### Raw records:
══════════

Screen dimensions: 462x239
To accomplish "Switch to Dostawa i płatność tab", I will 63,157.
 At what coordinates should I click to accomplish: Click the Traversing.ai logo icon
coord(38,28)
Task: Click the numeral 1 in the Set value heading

══════════

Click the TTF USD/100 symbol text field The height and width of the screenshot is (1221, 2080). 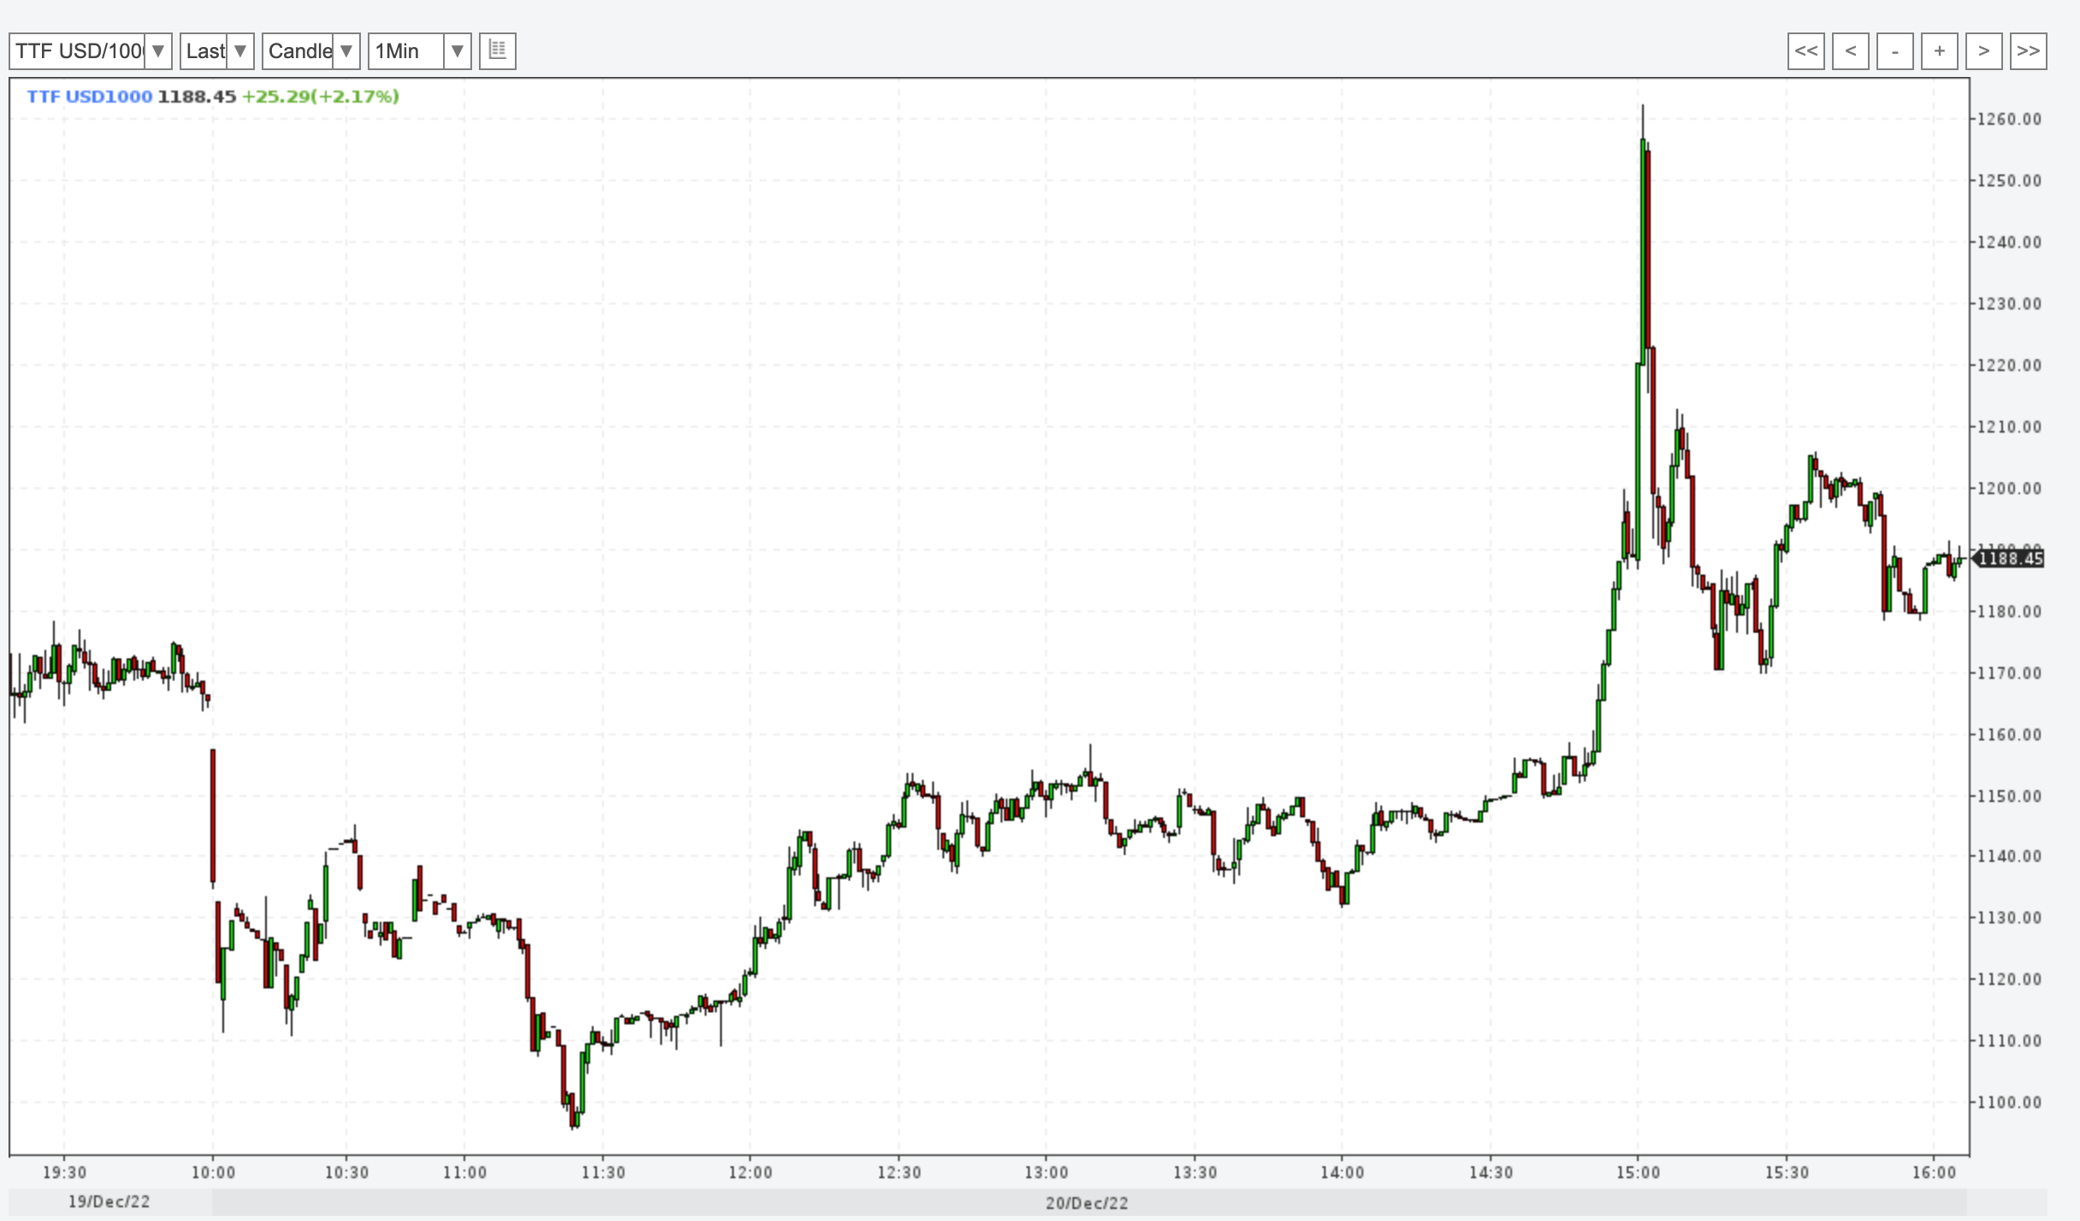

══════════

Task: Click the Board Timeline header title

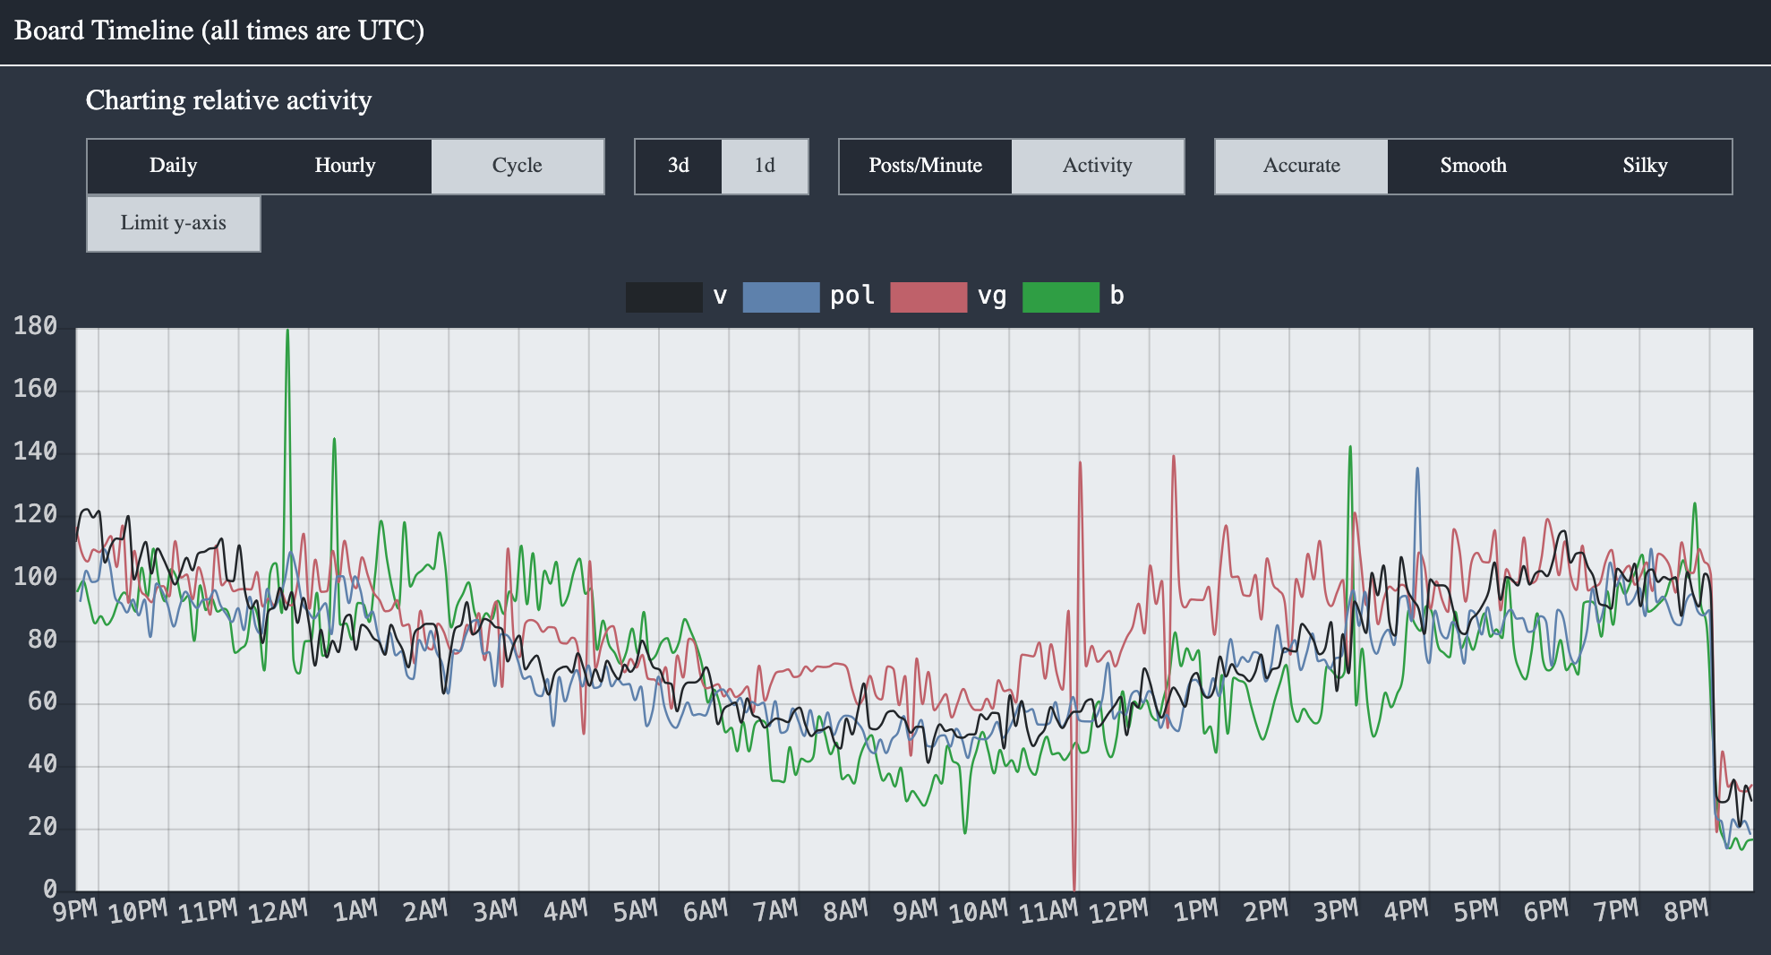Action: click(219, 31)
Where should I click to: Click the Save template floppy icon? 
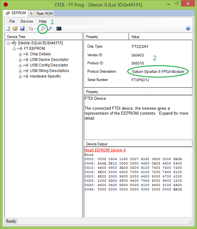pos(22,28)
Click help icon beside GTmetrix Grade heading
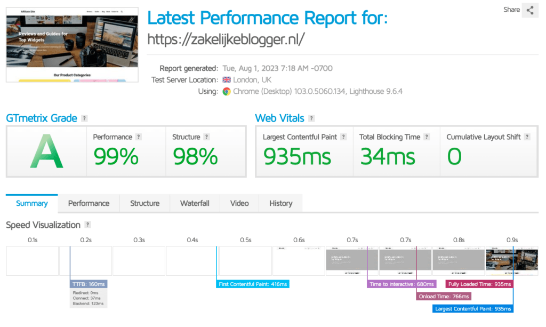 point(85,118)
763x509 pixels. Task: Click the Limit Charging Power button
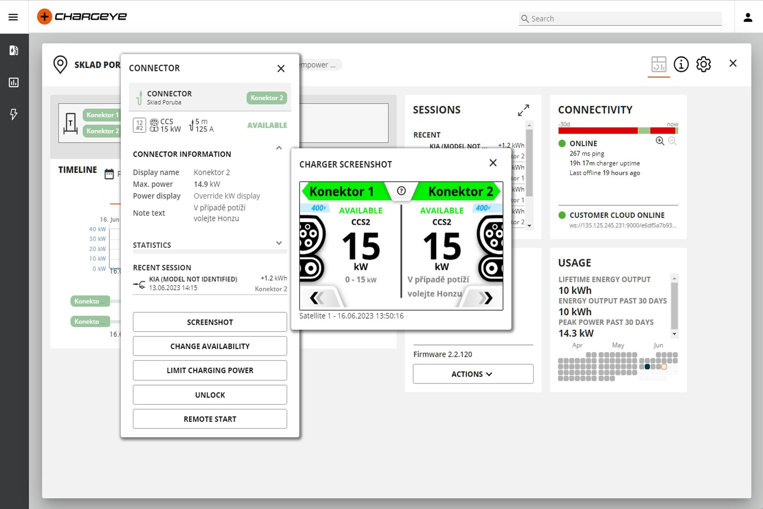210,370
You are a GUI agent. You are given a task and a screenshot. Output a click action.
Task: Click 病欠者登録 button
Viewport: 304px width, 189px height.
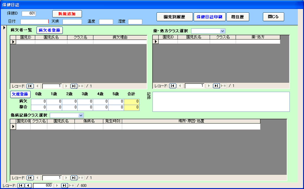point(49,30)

══════════

### Problem requirements:
Copy the records starting at the line containing "Screen dimensions: 462x239" and ending at the line containing "Task: Click the numeral", with both of those lines included.

### Exercise output:
Screen dimensions: 462x239
To accomplish "Switch to Dostawa i płatność tab", I will 63,157.
 At what coordinates should I click to accomplish: Click the Traversing.ai logo icon
coord(38,28)
Task: Click the numeral 1 in the Set value heading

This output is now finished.